I just finished watching the first installment of David Letterman's new talk show on Netflix, "My Next Guest Needs No Introduction with David Letterman." In it he interviews President Barack Obama, and boy did it hit home–literally.
It turns out the sit-down took place on City College's main campus, a short walk from my apartment. The whole thing was taped onstage last November at City College Center for the Arts on Convent Avenue.
The production team sure did a good job of keeping things hush-hush. The event was invitation-only, and not even the audience knew who the guest was.

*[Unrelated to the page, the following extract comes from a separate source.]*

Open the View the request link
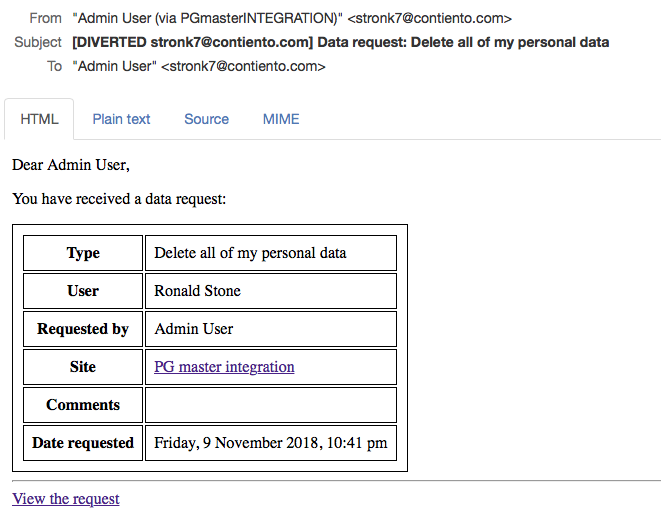The width and height of the screenshot is (661, 526). (x=66, y=499)
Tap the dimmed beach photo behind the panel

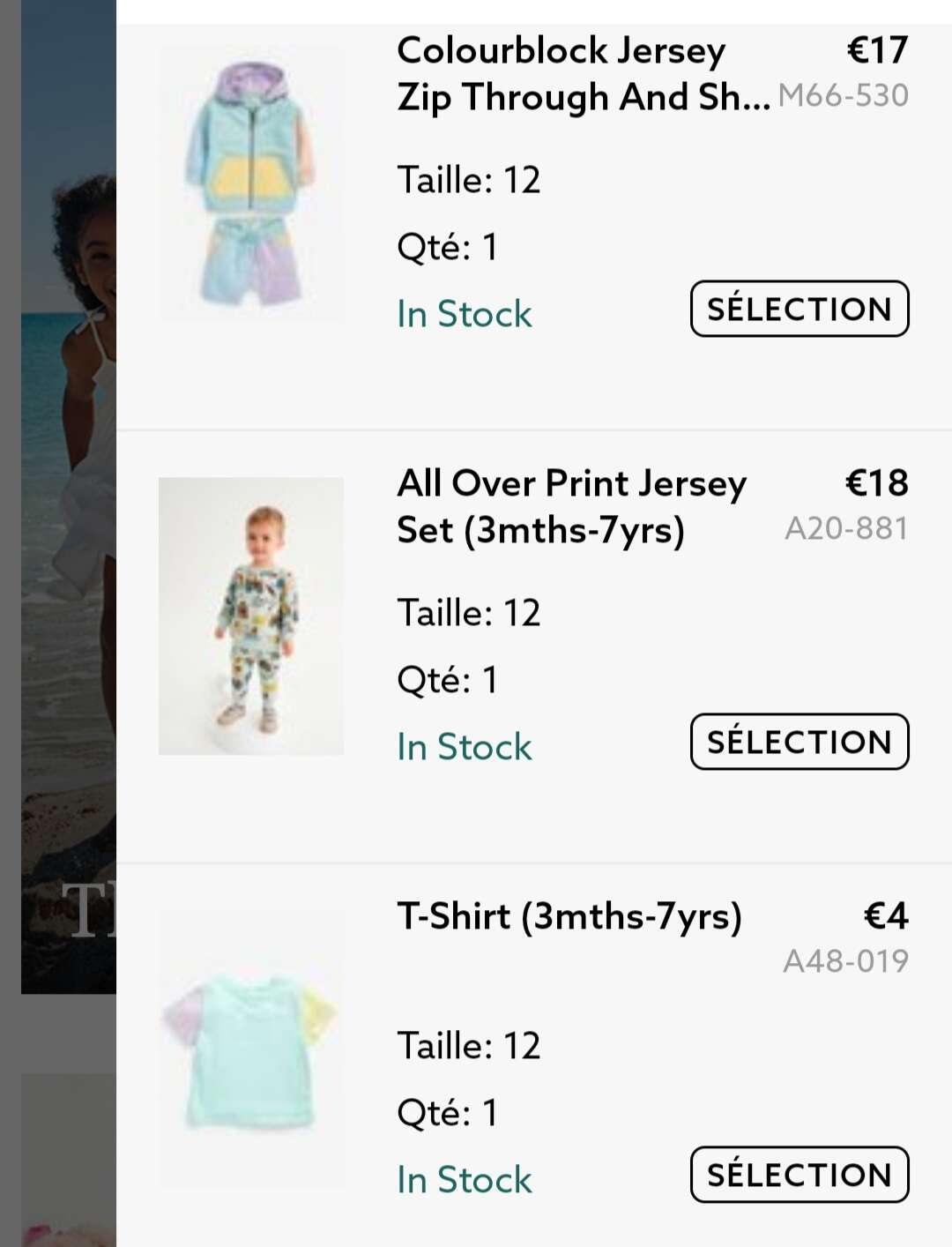(67, 494)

At the beginning of the show, while Obama is still in the wings, Letterman asks one audience member to guess who will be coming out; he thinks it's Bill Clinton. (In a more recent City College Facebook post discussing the taping, a commenter wrote: "Obama and Letterman [were] at City College and I wasn’t invited???")

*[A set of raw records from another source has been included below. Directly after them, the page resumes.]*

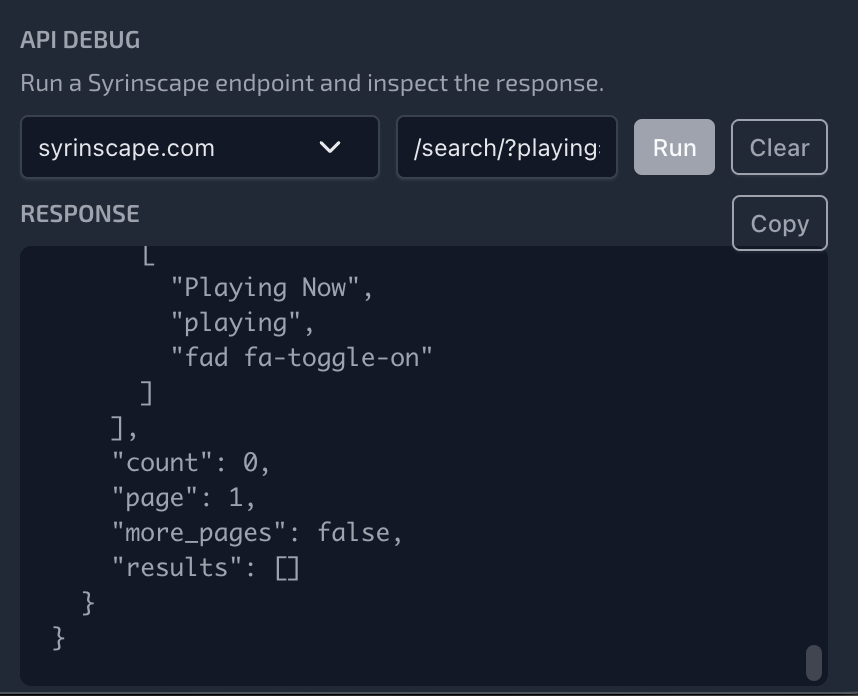Image resolution: width=858 pixels, height=696 pixels.
Task: Click the opening bracket at top of response
Action: point(147,256)
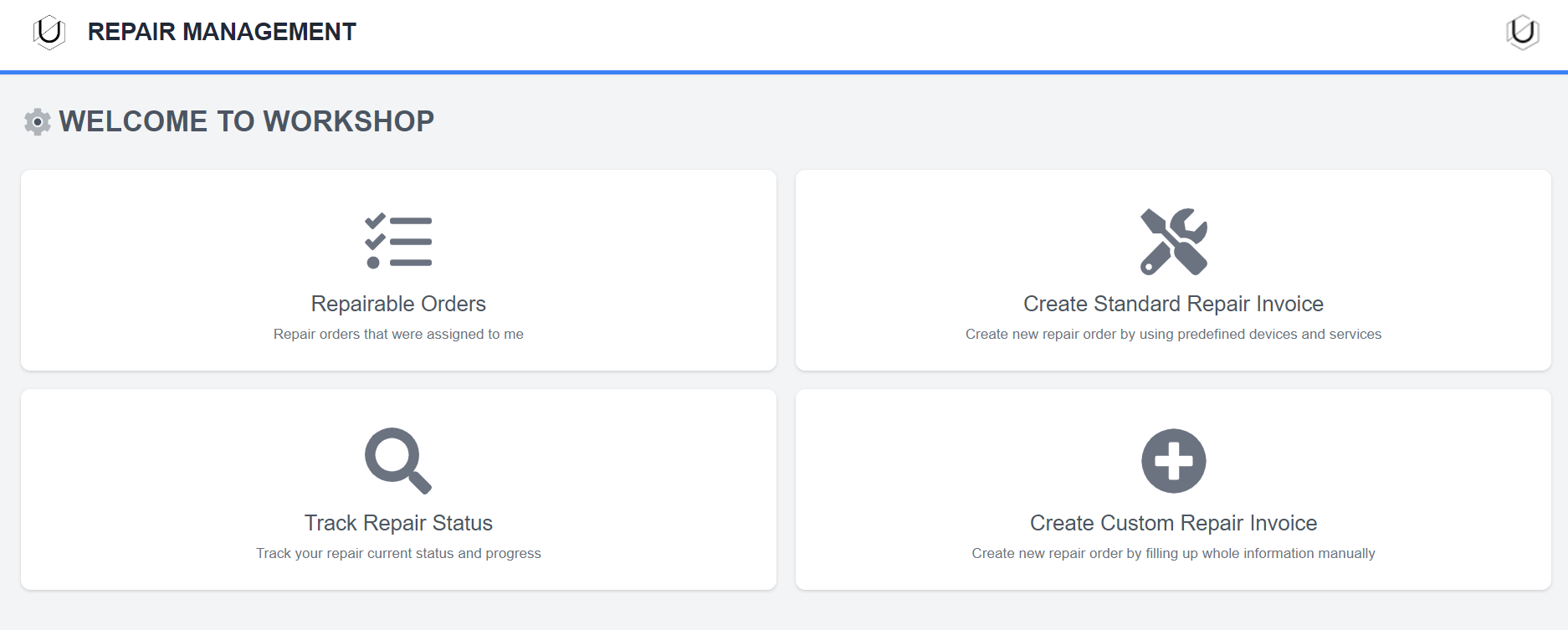The image size is (1568, 630).
Task: Open Repairable Orders via its title
Action: click(x=398, y=304)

During the hour-long chat, Obama touches on topics both silly and serious, from the sweet, emoji-filled texts he got from Malia after he dropped her off at Harvard to the continuing importance of the march from Selma to Montgomery.
The topic of City College pops up when Obama discusses the influence congressman and civil rights leader John Lewis has had on him, revealing he spent time in the '80s working as a community organizer at CCNY:
"[John Lewis] and all those other folks that marched carried me across that bridge–well, they carried America across that bridge. And you know the interesting thing about John, for me, was that he was really the inspiration to take the path that I took. And in fact where we are, at City College of New York, here on the Amsterdam campus, is where I got my first organizing job."
Obama then proceeds to reveal just how tough the experience was:
"And I didn't work here long and I was pretty miserable at what I did. I was terrible. I organized some meeting about poverty or something. I passed out flyers–I was really energized and, like, four people came, which was fewer than the panelists I had arranged, and it was depressing."
The audience claps and laughs. And though I wasn't able to join them in real time, I definitely did from the comfort of my sofa. Bonus: I didn't have to pass through any security.